Exercise brief> Copy these lines out word for word.

### Given records ###

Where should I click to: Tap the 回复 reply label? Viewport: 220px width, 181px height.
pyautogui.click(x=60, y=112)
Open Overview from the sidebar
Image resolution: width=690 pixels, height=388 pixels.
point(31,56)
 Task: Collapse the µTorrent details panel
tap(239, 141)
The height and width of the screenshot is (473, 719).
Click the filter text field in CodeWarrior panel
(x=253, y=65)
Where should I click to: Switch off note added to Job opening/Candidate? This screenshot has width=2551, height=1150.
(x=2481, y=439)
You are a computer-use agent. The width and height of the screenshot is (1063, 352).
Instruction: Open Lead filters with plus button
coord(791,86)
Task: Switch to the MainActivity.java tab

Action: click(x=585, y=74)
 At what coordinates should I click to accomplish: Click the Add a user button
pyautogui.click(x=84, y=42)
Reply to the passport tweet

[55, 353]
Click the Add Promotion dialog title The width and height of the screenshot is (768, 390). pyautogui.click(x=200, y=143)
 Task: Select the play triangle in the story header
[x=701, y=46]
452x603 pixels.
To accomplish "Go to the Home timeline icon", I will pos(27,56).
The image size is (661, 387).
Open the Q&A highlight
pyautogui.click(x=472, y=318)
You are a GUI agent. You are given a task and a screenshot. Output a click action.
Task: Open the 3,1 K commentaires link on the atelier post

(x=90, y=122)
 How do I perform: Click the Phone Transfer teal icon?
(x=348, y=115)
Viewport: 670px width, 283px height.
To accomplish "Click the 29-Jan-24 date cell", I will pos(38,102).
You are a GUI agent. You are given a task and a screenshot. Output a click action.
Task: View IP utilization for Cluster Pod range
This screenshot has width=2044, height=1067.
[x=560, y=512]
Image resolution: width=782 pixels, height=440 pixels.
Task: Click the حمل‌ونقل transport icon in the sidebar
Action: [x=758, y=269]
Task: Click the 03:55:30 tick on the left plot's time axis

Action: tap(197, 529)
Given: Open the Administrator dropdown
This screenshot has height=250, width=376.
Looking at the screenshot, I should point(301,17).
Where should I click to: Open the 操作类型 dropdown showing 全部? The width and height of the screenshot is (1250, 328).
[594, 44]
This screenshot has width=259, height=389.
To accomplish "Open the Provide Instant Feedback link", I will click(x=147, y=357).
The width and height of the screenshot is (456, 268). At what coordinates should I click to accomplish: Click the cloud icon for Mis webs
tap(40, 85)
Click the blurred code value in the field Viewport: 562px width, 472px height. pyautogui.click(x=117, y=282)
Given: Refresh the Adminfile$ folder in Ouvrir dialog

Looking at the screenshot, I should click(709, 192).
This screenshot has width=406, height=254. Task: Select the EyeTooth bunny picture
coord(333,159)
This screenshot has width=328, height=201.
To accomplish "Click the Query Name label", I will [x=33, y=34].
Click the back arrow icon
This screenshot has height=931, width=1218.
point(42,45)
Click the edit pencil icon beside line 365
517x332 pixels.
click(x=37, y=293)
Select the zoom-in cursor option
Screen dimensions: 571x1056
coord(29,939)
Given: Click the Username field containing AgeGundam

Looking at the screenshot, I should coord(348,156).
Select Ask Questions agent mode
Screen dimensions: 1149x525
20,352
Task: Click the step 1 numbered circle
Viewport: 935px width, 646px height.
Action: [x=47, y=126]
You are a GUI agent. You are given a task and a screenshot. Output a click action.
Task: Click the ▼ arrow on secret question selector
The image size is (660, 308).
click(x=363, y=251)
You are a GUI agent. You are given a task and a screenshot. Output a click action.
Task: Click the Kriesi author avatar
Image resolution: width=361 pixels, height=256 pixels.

###

Output below>
Where should I click to: Tap the 回复 reply label? Viewport: 220px width, 181px height.
pyautogui.click(x=60, y=112)
Open Overview from the sidebar
Image resolution: width=690 pixels, height=388 pixels.
point(31,56)
 Task: Collapse the µTorrent details panel
tap(239, 141)
The height and width of the screenshot is (473, 719).
Click the filter text field in CodeWarrior panel
(x=253, y=65)
Where should I click to: Switch off note added to Job opening/Candidate? This screenshot has width=2551, height=1150.
(x=2481, y=439)
You are a computer-use agent. The width and height of the screenshot is (1063, 352).
Instruction: Open Lead filters with plus button
coord(791,86)
Task: Switch to the MainActivity.java tab

Action: click(x=585, y=74)
 At what coordinates should I click to accomplish: Click the Add a user button
pyautogui.click(x=84, y=42)
Reply to the passport tweet

[55, 353]
Click the Add Promotion dialog title The width and height of the screenshot is (768, 390). pyautogui.click(x=200, y=143)
 Task: Select the play triangle in the story header
[x=701, y=46]
452x603 pixels.
To accomplish "Go to the Home timeline icon", I will pos(27,56).
The image size is (661, 387).
Open the Q&A highlight
pyautogui.click(x=472, y=318)
You are a GUI agent. You are given a task and a screenshot. Output a click action.
Task: Open the 3,1 K commentaires link on the atelier post

(x=90, y=122)
 How do I perform: Click the Phone Transfer teal icon?
(x=348, y=115)
Viewport: 670px width, 283px height.
To accomplish "Click the 29-Jan-24 date cell", I will pos(38,102).
You are a GUI agent. You are given a task and a screenshot. Output a click action.
Task: View IP utilization for Cluster Pod range
This screenshot has width=2044, height=1067.
[x=560, y=512]
Image resolution: width=782 pixels, height=440 pixels.
Task: Click the حمل‌ونقل transport icon in the sidebar
Action: [x=758, y=269]
Task: Click the 03:55:30 tick on the left plot's time axis

Action: tap(197, 529)
Given: Open the Administrator dropdown
This screenshot has height=250, width=376.
Looking at the screenshot, I should point(301,17).
Where should I click to: Open the 操作类型 dropdown showing 全部? The width and height of the screenshot is (1250, 328).
[594, 44]
This screenshot has width=259, height=389.
To accomplish "Open the Provide Instant Feedback link", I will click(x=147, y=357).
The width and height of the screenshot is (456, 268). At what coordinates should I click to accomplish: Click the cloud icon for Mis webs
tap(40, 85)
Click the blurred code value in the field Viewport: 562px width, 472px height. pyautogui.click(x=117, y=282)
Given: Refresh the Adminfile$ folder in Ouvrir dialog

Looking at the screenshot, I should click(709, 192).
This screenshot has width=406, height=254. Task: Select the EyeTooth bunny picture
coord(333,159)
This screenshot has width=328, height=201.
To accomplish "Click the Query Name label", I will [x=33, y=34].
Click the back arrow icon
This screenshot has height=931, width=1218.
point(42,45)
Click the edit pencil icon beside line 365
517x332 pixels.
click(x=37, y=293)
Select the zoom-in cursor option
Screen dimensions: 571x1056
coord(29,939)
Given: Click the Username field containing AgeGundam

Looking at the screenshot, I should coord(348,156).
Select Ask Questions agent mode
Screen dimensions: 1149x525
20,352
Task: Click the step 1 numbered circle
Viewport: 935px width, 646px height.
Action: [x=47, y=126]
You are a GUI agent. You are given a task and a screenshot. Output a click action.
Task: Click the ▼ arrow on secret question selector
The image size is (660, 308).
click(x=363, y=251)
You are a GUI agent. You are given a task and a screenshot. Output a click action.
Task: Click the Kriesi author avatar
Image resolution: width=361 pixels, height=256 pixels.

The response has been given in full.